**EXERCISE**
Reproduce word for word the part of the lines that opens with the line containing "The height and width of the screenshot is (1136, 640)." and runs through the end of the records, both ends included.

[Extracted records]
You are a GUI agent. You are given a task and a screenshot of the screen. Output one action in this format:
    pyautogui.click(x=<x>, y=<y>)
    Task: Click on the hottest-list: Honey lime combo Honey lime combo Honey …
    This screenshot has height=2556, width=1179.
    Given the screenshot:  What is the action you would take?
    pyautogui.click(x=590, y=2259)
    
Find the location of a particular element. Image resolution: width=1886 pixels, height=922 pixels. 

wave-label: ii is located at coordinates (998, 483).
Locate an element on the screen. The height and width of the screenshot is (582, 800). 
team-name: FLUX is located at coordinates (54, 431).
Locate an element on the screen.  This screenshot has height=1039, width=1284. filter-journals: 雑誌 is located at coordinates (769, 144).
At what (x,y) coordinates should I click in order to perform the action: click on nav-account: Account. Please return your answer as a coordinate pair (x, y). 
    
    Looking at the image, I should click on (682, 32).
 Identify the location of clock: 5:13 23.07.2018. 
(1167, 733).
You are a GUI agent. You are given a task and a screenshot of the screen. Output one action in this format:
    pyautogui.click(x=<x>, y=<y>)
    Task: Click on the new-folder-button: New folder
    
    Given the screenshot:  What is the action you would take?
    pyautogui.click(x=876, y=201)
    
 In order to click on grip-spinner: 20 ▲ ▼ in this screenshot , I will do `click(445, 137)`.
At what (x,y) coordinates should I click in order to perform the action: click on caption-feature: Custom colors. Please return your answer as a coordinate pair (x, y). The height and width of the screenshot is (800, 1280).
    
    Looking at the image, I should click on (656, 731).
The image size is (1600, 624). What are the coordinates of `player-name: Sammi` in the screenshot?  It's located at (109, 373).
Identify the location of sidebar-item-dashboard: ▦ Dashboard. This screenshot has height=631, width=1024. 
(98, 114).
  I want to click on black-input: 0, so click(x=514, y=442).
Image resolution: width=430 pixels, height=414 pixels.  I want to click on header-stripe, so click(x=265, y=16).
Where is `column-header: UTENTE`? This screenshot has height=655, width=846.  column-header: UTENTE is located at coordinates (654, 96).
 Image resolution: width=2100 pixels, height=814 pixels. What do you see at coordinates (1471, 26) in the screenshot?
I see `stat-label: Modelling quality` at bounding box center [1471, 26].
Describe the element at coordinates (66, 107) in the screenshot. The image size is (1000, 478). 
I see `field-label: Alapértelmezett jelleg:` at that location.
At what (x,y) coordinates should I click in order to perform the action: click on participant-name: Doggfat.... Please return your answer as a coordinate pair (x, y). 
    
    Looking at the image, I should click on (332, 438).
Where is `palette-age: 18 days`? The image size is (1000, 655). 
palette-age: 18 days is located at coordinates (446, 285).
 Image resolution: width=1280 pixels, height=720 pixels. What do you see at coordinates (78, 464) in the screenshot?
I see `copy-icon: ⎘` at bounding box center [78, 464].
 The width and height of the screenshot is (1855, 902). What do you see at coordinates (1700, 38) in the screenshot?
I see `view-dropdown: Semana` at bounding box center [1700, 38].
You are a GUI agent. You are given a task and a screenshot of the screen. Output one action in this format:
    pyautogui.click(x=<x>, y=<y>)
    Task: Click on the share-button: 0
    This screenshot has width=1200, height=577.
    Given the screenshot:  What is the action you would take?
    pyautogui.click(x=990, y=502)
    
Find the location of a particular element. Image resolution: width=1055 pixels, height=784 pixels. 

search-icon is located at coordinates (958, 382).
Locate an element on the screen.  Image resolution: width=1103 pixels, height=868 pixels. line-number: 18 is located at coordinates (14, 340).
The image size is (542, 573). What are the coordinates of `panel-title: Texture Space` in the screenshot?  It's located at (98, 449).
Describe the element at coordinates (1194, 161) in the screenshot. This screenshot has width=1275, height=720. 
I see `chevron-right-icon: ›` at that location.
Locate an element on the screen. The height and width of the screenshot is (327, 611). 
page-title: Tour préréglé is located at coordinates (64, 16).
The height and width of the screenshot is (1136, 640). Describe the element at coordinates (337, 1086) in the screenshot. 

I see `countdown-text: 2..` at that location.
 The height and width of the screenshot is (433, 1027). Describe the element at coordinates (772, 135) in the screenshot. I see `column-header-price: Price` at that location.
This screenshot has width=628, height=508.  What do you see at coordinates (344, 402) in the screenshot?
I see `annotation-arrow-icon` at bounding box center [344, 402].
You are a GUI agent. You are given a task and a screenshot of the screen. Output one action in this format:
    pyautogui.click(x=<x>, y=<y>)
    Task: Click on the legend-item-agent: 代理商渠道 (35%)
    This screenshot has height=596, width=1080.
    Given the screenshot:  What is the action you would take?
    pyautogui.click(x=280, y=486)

**THE COMPLETED TASK**
The height and width of the screenshot is (1136, 640). Describe the element at coordinates (337, 1086) in the screenshot. 

I see `countdown-text: 2..` at that location.
 The height and width of the screenshot is (433, 1027). Describe the element at coordinates (772, 135) in the screenshot. I see `column-header-price: Price` at that location.
This screenshot has width=628, height=508.  What do you see at coordinates (344, 402) in the screenshot?
I see `annotation-arrow-icon` at bounding box center [344, 402].
You are a GUI agent. You are given a task and a screenshot of the screen. Output one action in this format:
    pyautogui.click(x=<x>, y=<y>)
    Task: Click on the legend-item-agent: 代理商渠道 (35%)
    This screenshot has height=596, width=1080.
    Given the screenshot:  What is the action you would take?
    pyautogui.click(x=280, y=486)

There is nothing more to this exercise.